Ya de regreso a México, como exiliado, Tito se encontró con la mayoría de intelectuales que habían tenido que escapar de la furia de los anticomunistas guatemaltecos. Allí estaban Carlos Solórzano, Luis Cardoza y Aragón, Raúl Leiva, Rina Lazo y tantos otros que formaban una comunidad artística en el destierro. Fue amigo de Otto Raúl González y Carlos Illescas, excelentes poetas, que compartían con Tito la corta estatura. En una ocasión, fueron los tres a pedir la renovación del permiso de residencia. Cuando los vio entrar, el funcionario que se encargaba del trámite se puso a reír. “¿A que no?”, dijo entre carcajadas. “¿A que los chapines son todos de la misma estatura?”. A lo que Tito respondió prontamente: “No, señor. Los hay bajos”.

Otra vez, Tito se hallaba en Roma, para recibir el Premio del Instituto Italo Latinoamericano, que se concedió a los grandes literatos hispanoamericanos contemporáneos. En la mesa, se encontraban las autoridades del IILA y el embajador guatemalteco. Al final de la entrega del premio, se dio la palabra al público para que pudiera hacer sus pertinentes preguntas al autor. Se levantó un guatemalteco, salido quién sabe de dónde, y dijo: “Señor escritor, usted representa a nuestro pueblo en una de las características más evidentes de nuestra cultura: el sentido del humor”. (Ignoraba el amigo que todos los pueblos se atribuyen dicha cualidad, aunque no la tengan). “Quisiera preguntarle, ¿sabe usted de dónde nos viene a los chapines esta virtud de hacerlo todo chiste?”. Tito tomó el micrófono y con voz baja (siempre hablaba con voz baja, casi murmurando), le respondió: “Joven, gracias por su pregunta, pero no estoy prepardo para responderle. Sin embargo, le paso al Señor Embajador, que le dará una respuesta oficial”. No pudo hacerlo, el Señor Embajador, porque una carcajada invadió el salón.

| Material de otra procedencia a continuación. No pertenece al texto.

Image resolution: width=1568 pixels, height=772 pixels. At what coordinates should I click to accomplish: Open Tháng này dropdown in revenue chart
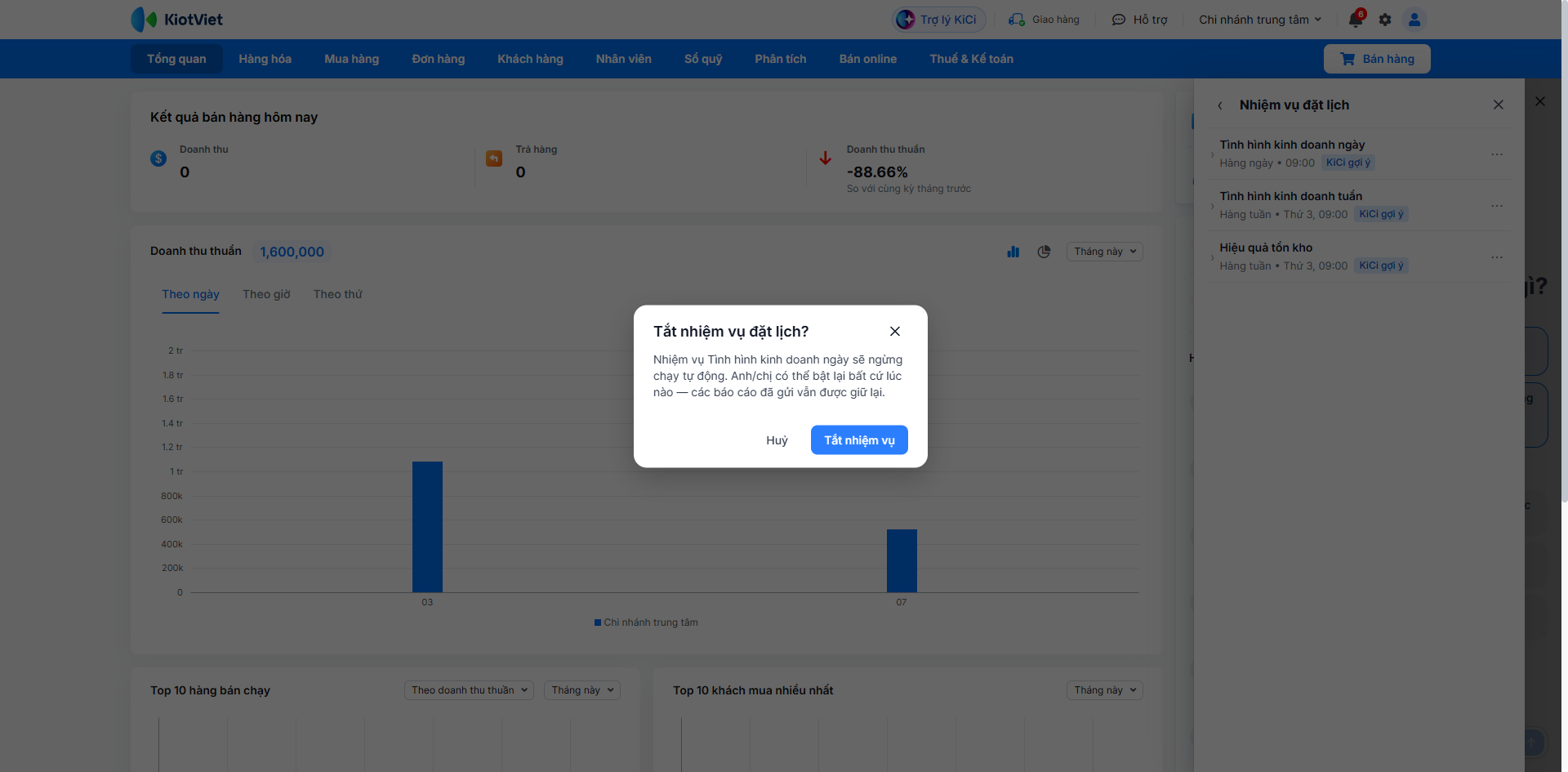(x=1104, y=252)
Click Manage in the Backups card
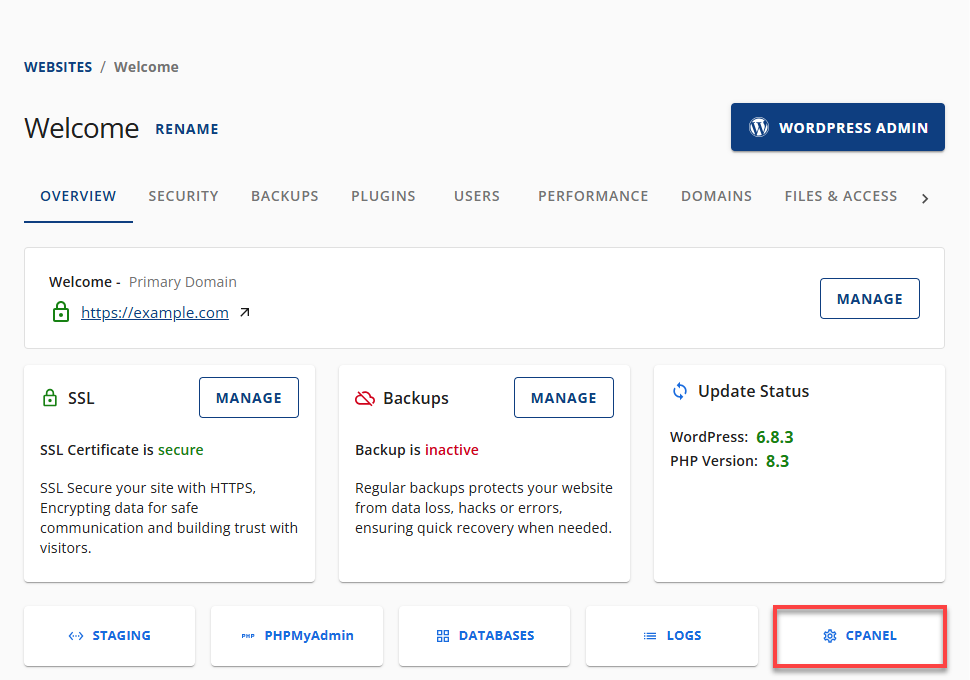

Hay muchas otras anécdotas sobre el sentido del humor de Tito. Naturalmente, de nada valdrían si Monterroso no fuera el autor de textos fundamentales para la literatura latinoamericana, algunos con humor, otros con sarcasmo, otros con ironía, otros paradójicos, y otros muy serios. Todos ellos desarman con paciencia de artífice los mecanismos del lenguaje, las trampas del pensamiento, las rutinas del conocimiento, para abrir puertas y ventanas a la inteligencia, que quizá era el rasgo más temible de Tito. No por nada, Gabriel García Márquez escribió: “A Tito Monterroso hay que leerlo con las manos arriba”.